**** DATA SHOWN ****

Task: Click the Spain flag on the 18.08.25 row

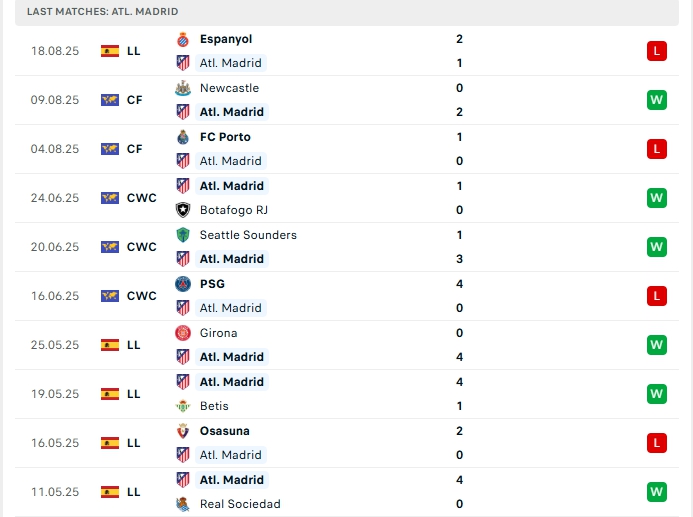Action: click(110, 51)
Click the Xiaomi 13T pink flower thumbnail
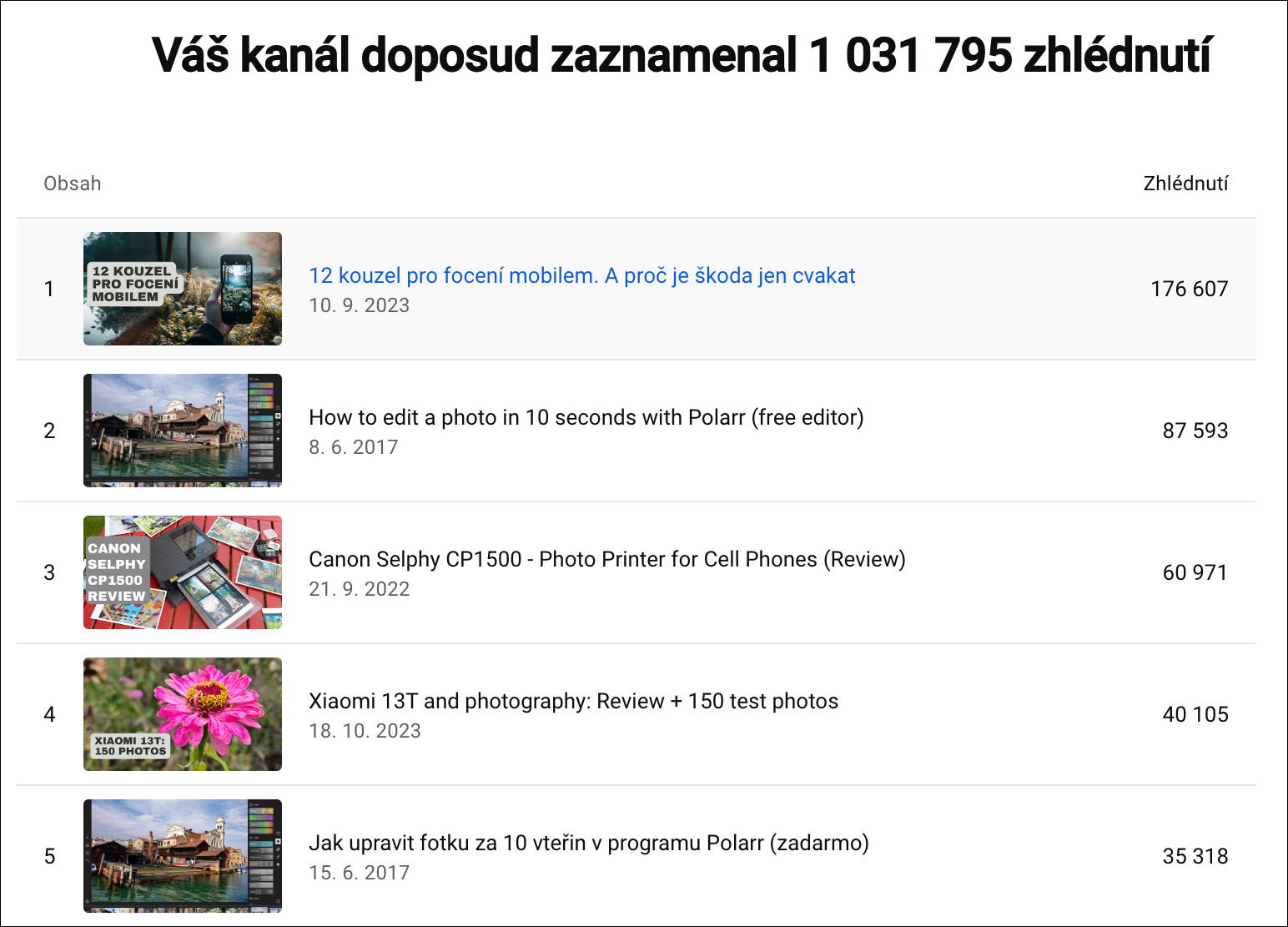 coord(183,714)
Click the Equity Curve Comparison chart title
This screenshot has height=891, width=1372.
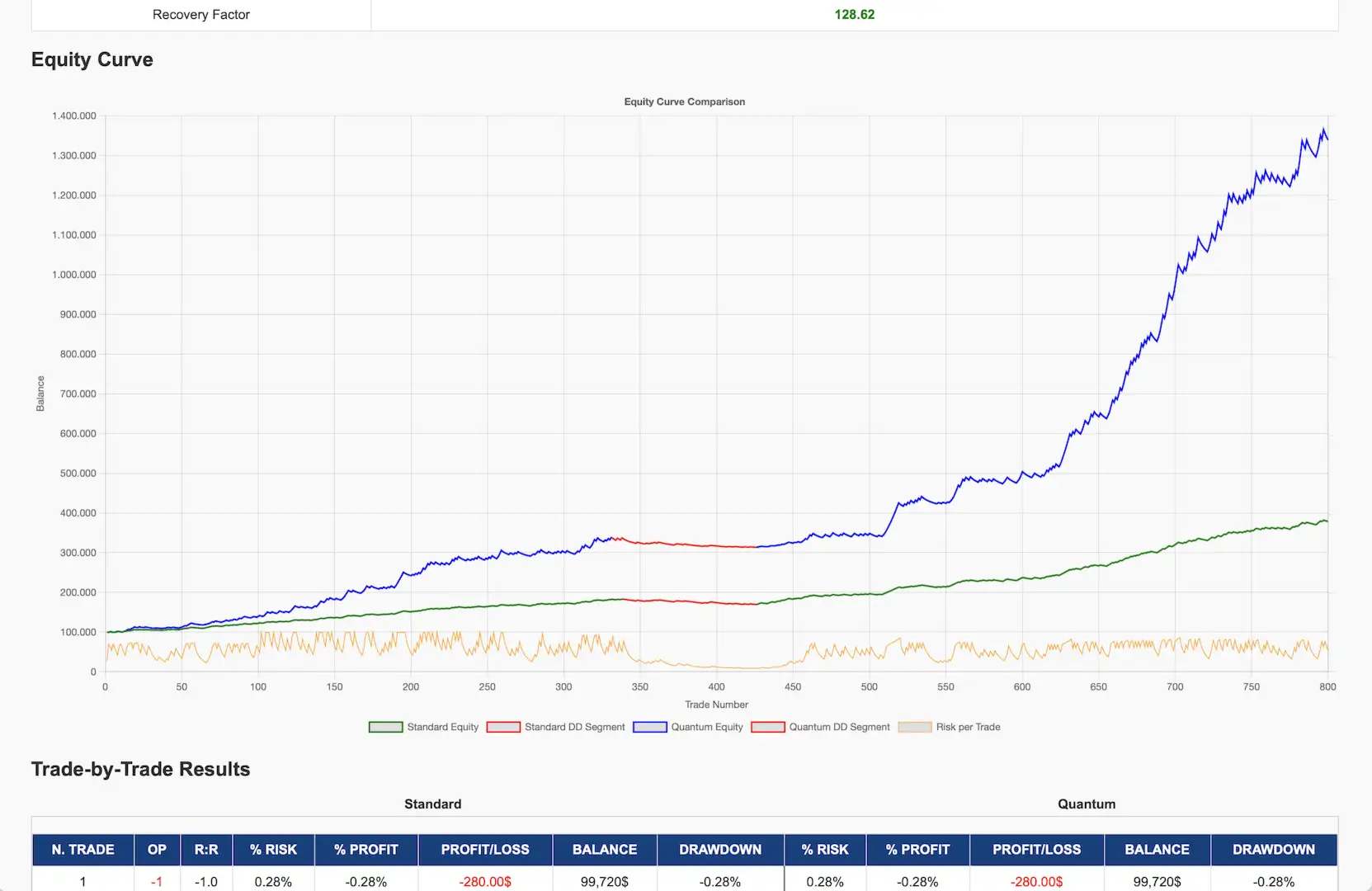684,101
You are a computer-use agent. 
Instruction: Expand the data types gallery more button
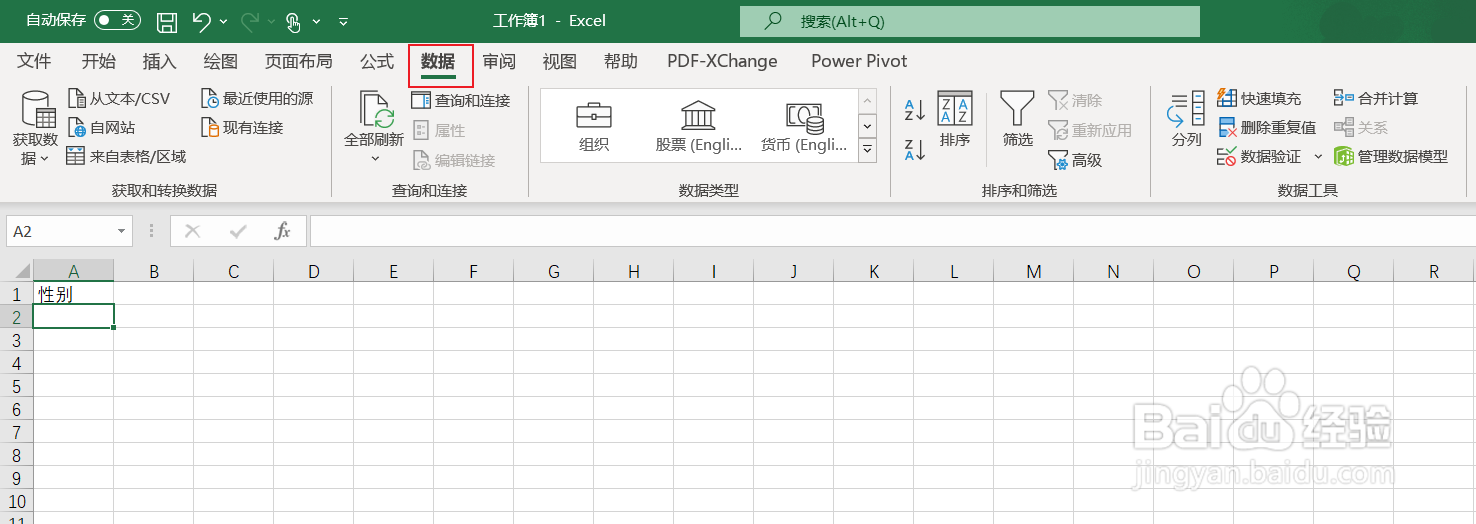867,150
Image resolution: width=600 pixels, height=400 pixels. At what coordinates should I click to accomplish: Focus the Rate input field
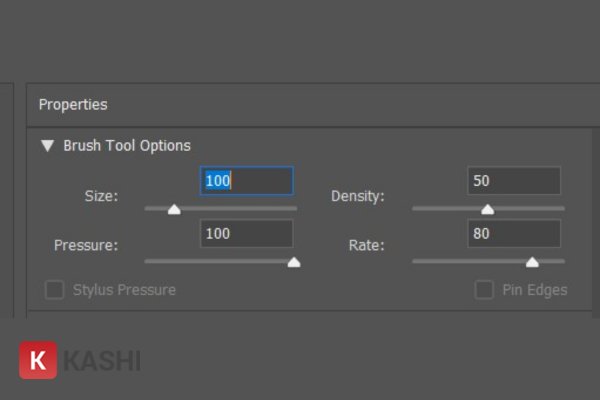tap(514, 234)
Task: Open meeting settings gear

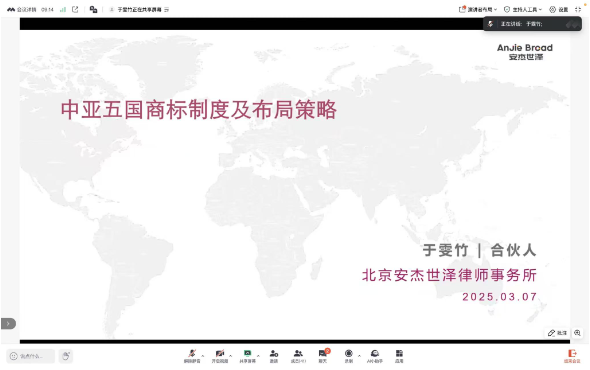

****

WHAT NEEDS TO BE DONE:
Give back the material above exactly as written, but omit the images.

OUTPUT OF THE EXERCISE:
Task: Click the Spain flag on the 18.08.25 row

Action: click(110, 51)
Click the Xiaomi 13T pink flower thumbnail
 coord(183,714)
Click the Equity Curve Comparison chart title
This screenshot has height=891, width=1372.
684,101
You are a computer-use agent. 
Instruction: Expand the data types gallery more button
867,150
Image resolution: width=600 pixels, height=400 pixels. At what coordinates should I click to accomplish: Focus the Rate input field
tap(514, 234)
Task: Open meeting settings gear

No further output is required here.